Está claro que el liberalismo, tal como lo configuró el optimismo –comprensible, por otra parte– de los años 90 y el arranque del siglo XXI merece una revisión crítica. Casi nunca, sin embargo, por los motivos que aducen los neocomunistas y sus aliados estratégicos, como los socialistas españoles. Más bien, el propio liberalismo ha contribuido a debilitar los consensos morales y políticos sobre los que se fundaron una vez los derechos humanos, que son el fundamento de cualquier sociedad liberal.

Y sin embargo, esta misma constatación difícilmente van a hallar una respuesta verosímil fuera del orden (o del relativo desorden) liberal. En primer lugar, porque sólo el liberalismo sustenta la creación de riqueza, de prosperidad, de sostenibilidad y de civilización, entendida ésta como la posible mejora de la condición moral del ser humano. Al final, por muchas correcciones que se quieran introducir, no hay más receta que la muy liberal que consiste en fomentar la creatividad humana. Por otro lado, los incentivos que introduce el excesivo intervencionismo –no digamos ya el socialismo o el comunismo– no conducen a mejorar la vida de los seres humanos o de la sociedad: al contario, llevan a su empeoramiento y a una mayor corrupción.
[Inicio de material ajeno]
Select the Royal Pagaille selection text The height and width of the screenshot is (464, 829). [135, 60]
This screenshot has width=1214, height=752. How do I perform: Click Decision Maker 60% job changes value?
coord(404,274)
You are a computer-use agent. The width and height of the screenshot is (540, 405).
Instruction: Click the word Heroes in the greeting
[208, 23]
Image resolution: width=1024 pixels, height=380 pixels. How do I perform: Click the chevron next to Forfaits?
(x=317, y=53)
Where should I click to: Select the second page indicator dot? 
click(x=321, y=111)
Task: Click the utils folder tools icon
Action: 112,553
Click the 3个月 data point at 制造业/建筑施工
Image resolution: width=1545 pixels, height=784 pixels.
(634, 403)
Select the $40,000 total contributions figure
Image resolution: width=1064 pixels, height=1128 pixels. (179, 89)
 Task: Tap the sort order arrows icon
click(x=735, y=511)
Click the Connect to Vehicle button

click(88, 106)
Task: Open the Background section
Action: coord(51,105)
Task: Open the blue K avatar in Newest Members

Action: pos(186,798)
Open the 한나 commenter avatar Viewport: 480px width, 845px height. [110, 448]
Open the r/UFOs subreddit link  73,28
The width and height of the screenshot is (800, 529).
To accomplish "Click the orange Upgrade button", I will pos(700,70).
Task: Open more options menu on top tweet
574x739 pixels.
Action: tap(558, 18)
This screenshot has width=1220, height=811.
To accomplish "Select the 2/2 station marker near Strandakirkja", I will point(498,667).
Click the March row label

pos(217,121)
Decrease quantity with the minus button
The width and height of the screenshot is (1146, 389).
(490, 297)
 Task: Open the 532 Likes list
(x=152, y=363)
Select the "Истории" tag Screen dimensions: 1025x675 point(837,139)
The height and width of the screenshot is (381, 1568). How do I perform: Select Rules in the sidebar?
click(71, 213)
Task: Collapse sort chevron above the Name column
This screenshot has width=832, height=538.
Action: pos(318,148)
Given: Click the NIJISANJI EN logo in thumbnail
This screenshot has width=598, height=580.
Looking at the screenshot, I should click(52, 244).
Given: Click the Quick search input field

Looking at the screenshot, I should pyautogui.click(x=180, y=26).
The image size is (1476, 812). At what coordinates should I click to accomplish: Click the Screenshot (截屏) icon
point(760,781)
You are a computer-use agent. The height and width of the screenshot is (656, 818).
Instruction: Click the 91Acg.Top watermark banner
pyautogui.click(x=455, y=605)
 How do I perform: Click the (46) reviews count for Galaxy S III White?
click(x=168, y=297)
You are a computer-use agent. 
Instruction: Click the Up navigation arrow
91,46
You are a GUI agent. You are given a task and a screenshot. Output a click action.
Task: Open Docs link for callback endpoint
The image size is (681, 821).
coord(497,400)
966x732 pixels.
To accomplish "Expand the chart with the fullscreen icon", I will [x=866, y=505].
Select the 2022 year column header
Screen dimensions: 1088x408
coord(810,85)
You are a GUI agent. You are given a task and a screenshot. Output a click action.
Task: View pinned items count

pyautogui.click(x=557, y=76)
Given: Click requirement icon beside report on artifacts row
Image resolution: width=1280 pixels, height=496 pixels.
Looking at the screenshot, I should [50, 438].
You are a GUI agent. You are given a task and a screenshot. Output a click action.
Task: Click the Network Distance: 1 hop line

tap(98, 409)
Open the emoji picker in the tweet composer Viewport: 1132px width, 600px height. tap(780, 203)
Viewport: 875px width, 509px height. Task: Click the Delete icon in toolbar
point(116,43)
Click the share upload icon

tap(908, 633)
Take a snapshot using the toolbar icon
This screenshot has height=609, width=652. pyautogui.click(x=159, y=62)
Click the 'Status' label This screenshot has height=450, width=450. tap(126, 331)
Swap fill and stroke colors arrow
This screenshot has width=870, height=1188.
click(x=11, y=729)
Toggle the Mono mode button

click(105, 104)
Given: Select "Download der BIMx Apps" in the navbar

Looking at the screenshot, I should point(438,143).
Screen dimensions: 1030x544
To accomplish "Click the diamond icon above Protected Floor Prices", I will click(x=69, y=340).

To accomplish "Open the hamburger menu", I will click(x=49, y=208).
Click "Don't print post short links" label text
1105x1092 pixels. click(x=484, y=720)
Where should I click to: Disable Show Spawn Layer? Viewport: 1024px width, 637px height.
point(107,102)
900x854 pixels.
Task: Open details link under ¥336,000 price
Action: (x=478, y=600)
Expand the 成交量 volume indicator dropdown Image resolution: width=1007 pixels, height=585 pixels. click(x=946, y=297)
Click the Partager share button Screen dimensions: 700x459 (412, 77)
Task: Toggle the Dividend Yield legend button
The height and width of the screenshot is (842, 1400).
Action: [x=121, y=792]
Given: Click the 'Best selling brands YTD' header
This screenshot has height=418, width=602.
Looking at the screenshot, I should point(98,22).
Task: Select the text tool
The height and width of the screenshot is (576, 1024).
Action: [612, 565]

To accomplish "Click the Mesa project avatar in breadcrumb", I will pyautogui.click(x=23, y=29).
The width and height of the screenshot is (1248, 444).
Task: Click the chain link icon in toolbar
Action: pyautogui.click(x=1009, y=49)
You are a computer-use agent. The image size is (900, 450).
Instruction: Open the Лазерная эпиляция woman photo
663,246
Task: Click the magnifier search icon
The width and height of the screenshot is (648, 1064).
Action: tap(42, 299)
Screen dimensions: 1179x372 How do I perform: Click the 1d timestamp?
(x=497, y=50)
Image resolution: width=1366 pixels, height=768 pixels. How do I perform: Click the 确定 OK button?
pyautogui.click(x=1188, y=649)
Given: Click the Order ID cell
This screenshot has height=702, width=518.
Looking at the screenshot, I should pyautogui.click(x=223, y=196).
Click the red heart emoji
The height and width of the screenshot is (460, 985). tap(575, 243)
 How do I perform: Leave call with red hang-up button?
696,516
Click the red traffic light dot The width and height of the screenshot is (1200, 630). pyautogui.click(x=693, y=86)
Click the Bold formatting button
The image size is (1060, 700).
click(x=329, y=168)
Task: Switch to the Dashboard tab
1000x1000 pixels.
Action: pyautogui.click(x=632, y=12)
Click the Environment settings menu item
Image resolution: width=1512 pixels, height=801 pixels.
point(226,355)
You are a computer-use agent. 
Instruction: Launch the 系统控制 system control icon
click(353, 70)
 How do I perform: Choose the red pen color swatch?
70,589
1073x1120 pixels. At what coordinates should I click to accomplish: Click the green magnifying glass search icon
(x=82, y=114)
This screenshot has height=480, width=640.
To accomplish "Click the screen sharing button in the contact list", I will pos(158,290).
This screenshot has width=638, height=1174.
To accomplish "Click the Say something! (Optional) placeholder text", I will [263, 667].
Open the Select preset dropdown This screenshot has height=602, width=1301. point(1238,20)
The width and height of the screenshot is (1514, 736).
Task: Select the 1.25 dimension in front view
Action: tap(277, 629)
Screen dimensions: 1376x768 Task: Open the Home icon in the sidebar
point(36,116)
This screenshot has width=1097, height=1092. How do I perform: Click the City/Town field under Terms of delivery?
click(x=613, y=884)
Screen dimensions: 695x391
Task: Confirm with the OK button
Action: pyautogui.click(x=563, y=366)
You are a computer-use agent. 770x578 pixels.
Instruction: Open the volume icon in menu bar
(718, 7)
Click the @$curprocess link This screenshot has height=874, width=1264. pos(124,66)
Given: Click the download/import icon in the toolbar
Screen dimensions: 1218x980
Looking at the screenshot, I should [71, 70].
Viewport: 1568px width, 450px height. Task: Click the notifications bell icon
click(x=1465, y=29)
A la animalización.

Una excelente exposición de todo esto es «Liberalismo a la madrileña», el gran libro de Diego Sánchez de la Cruz recientemente publicado. Además de un fiel recordatorio de lo que fue el liberalismo –madrileño– y de su contribución al progreso de España antes y después de la Transición, constituye una demostración exhaustiva de las virtudes, en todos los sentidos, del liberalismo. Y un repaso práctico de cómo el liberalismo, aplicado desde el Estado con respeto y con audacia, y sin dogmas, contribuye a mejorar la vida de los ciudadanos y –justamente– refuerza su condición de tales. Madrid, como bien sugiere Diego Sánchez de la Cruz, ha renovado y recreado su identidad, y con ella la conciencia de pertenecer a una comunidad con responsabilidades compartidas, que es la base de cualquier definición de bien público. Lo ha hecho siempre bajo gobiernos liberales. De ahí el extraordinario experimento madrileño, que Sánchez de la Cruz denomina «liberalismo popular», y que aúna reivindicación de una identidad y de una marca, como nunca había ocurrido hasta ahora, con la invitación a la libertad y a prescindir de moralinas progresistas y falsos consensos. Un modelo para otras muchas ciudades y sociedades atascadas en la nostalgia y el duelo sin fin del socialismo perdido.